Nomita Chandy has helped abandoned children find homes. Ashraya, the institution she heads in Bengaluru, also runs a residential school for children of migrant workers. Chandy is keen now to work towards revamping the adoption system.
Three-and-a-half decades ago a group of spirited young women started Ashraya, a Bangalore-based centre for homeless and abandoned children. Working out of a modest rented space, doing much of the paperwork from a friend's kitchen, and selling greeting cards to create funds, the women could not have foreseen the scale to which their organisation would grow.
A formidable group of projects now run under the larger umbrella of Ashraya, one of the most reputed institutes in the country targeted at children and women: from finding adoptive families for children with disability to running safe crèches for the children of construction workers.
And at the helm of the initiative, since its very inception, and the woman who steered Ashraya into its present course, Nomita Chandy was awarded the Padma Shri this year for social work. The projects grew “quite organically” from each other, says Chandy, director of Ashraya. And by her own admission, most of Ashraya's initiatives are “pilot projects” with no precedent anywhere else in the country.
One such is a residential school for children of migrant workers located 100 km from Bengaluru. Close to 350 children — many of them children of construction workers — study in classes starting in LKG to Std. X (following a Kannada medium SSLC syllubus). “Neelbagh,” as it is named, has been recognised as a model for rural education.
The residential school grew, she explains, out of Ashraya's crèche programme for the children of construction workers in Bengaluru. “We found how these bright children shuttle from city to city without the opportunity of education. Girl children, in particular, are married young because parents fear for their safety. But we also realised how vested migrant workers are in educating their children. A residential school was absolutely vital for them.”
As rewarding as her work has been, some hurdles have been so insurmountable as to make her reconsider the practicality of some of her projects. Workers at adoption centre for instance, she says, are compelled to spend an inordinate amount of time negotiating a bureaucratic web of clearances and licenses for every adoption. Starting with the Child Welfare Committee to Central Adoption Resource Agency and even the passport office, the delays are endless and adoptive parents have to wait a minimum of two years for the adoption process to come through.
Chandy wants now to work towards revamping the adoption system in India at the level of policy and law. “The system is so mind-bogglingly bureaucratised that it is impossible for an honest agency to function. Instead the adoption programme expanding in the country, it is being smothered to death,” she says.
Red tape apart, she feels that society's prejudices are hard to shake off. “Sometimes I feel the world has stood still for 35 years. Foreign adoptions are still seen with suspicion. What people do not realise is that certain children just do not find homes in India: children with disability, older children, or siblings who want to stay together. It is through international adoptions that we can assure them of a happy future.”

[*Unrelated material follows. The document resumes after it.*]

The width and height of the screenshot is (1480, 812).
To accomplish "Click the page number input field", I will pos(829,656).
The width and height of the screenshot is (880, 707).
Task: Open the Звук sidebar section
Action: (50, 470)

“I need happy endings,” says Nomita recounting the story of Minda, a girl born without limbs and adopted from Ashraya by an American. Now 20 years old Minda is a budding artist. “It means the world to see how grateful Minda is for life; or to know that Shalini (born visually blind) has passed out of the Trinity College of Music.”
Ashraya works also with the Karnataka Government in rehabilitating boys in conflict with the law. And Tara, a residential centre, extends services to battered, abused and abandoned women while also assisting them to keep their children rather than relinquish them.